[Home]Vitenka/Phagocyte

www.vitenka.com | ToothyWiki | Vitenka | RecentChanges | Login | Webcomic

Phagocyte



A short (two and a half hours) RPG OneShot? for 2-4 players (and one GM) based (very) loosely on ['Med-ship' (baen)]

Fairly railroady.

Theme: Cuteness in the midst of death.

All information here is for the GM - SpoilerSpace will not be used within the text.



SpoilerWarning

SpoilerWarning

SpoilerWarning

SpoilerWarning

SpoilerWarning

SpoilerWarning

SpoilerWarning

SpoilerWarning

SpoilerWarning

Materials



You will need
You will want

There's a lot of detail here that is from the PlayTest? - playing fast and loose with the areas is probably your best bet, as long as you keep things basically moving.

Intro



We'll be using that classic conceit of amnesia here.  The players have no idea what is going on, so neither do their characters.

System is simple, but actually plays an important part of the flavour.  You will need three distinct colours of dice and enough dice total for each player to have two and the GM three.  D6 are fine.

A major component of the game is gaining memories and fighting in a mindscape.  Don't skimp on the memories - and a bit of preparation here wouldn't hurt.  (Index cards)
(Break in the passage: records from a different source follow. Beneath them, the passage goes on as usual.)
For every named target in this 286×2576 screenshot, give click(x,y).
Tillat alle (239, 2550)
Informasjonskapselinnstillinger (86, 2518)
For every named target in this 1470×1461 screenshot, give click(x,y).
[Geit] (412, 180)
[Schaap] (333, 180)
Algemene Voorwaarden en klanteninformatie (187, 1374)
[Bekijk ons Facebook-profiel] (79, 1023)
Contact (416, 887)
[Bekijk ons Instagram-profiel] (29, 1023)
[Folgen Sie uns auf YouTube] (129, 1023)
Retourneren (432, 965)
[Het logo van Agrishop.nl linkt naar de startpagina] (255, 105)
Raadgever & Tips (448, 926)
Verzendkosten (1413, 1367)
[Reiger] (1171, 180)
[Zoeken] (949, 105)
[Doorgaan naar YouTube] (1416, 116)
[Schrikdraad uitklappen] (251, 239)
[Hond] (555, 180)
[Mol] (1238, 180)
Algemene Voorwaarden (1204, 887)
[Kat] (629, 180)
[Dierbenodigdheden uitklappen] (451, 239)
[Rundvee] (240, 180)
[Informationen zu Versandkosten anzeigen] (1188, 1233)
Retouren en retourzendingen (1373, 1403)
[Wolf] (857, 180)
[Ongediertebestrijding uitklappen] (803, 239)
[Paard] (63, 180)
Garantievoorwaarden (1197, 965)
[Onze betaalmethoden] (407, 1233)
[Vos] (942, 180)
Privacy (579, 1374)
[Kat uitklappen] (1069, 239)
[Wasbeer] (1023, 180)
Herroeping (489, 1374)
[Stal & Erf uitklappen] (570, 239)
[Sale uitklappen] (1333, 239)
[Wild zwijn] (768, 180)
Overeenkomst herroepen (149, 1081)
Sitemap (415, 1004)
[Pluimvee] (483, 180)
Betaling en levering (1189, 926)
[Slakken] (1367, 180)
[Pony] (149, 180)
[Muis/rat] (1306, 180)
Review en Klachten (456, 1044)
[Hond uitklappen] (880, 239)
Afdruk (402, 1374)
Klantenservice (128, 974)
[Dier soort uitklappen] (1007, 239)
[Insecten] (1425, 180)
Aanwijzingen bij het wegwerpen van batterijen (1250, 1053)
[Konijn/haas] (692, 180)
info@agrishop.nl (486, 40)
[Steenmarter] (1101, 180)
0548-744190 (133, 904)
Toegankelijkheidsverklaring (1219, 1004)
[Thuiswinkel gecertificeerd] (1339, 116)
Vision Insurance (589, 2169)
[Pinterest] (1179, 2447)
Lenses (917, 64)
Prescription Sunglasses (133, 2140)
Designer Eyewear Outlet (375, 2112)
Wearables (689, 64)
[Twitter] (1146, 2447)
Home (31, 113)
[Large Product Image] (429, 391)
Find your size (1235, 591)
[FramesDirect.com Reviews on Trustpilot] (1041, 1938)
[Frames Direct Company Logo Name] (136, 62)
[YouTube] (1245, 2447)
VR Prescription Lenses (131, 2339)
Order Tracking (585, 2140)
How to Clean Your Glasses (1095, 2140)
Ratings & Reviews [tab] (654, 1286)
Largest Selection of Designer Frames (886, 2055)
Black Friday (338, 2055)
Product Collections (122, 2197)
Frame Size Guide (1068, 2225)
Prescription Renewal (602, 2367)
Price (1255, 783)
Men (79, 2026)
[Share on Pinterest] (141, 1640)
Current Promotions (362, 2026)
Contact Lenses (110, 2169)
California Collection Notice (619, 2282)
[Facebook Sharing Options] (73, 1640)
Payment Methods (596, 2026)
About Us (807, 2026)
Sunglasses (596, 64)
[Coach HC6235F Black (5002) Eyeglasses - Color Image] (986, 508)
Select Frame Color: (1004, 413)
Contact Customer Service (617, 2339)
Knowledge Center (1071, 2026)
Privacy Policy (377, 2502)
The game follows the players (as cute fluffy aliens) as they accidentally destroy one planet and (probably) purposefully destroy another.  And hopefully put themselves back together.

Character creation



Each player chooses a colour (pastel or primary - plaid is perhaps overly silly) and they play a cute small fluffy alien of that colour.  This colour is also their name.
They also choose two dice.    Make sure each of the three colours is roughly evenly represented amongh the players.

In the PlayTest? I called the aliens 'popples'.  Baen calls them Tormal and unless you want to risk a player recognising the source of 'popple' you probably want to as well.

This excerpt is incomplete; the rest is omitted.